▶ TO DO:
Retype every entry below exactly as it appears, answers included.
::: WORKING DATA
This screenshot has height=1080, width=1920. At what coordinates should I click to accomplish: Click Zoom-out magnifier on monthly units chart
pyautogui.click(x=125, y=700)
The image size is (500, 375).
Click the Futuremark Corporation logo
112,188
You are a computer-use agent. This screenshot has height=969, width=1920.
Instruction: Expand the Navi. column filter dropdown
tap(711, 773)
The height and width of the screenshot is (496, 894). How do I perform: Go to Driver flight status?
::::::
▶ OUTPUT FOR THIS TASK:
This screenshot has height=1080, width=1920. At what coordinates should I click to accomplish: Click Zoom-out magnifier on monthly units chart
pyautogui.click(x=125, y=700)
The image size is (500, 375).
Click the Futuremark Corporation logo
112,188
You are a computer-use agent. This screenshot has height=969, width=1920.
Instruction: Expand the Navi. column filter dropdown
tap(711, 773)
The height and width of the screenshot is (496, 894). How do I perform: Go to Driver flight status?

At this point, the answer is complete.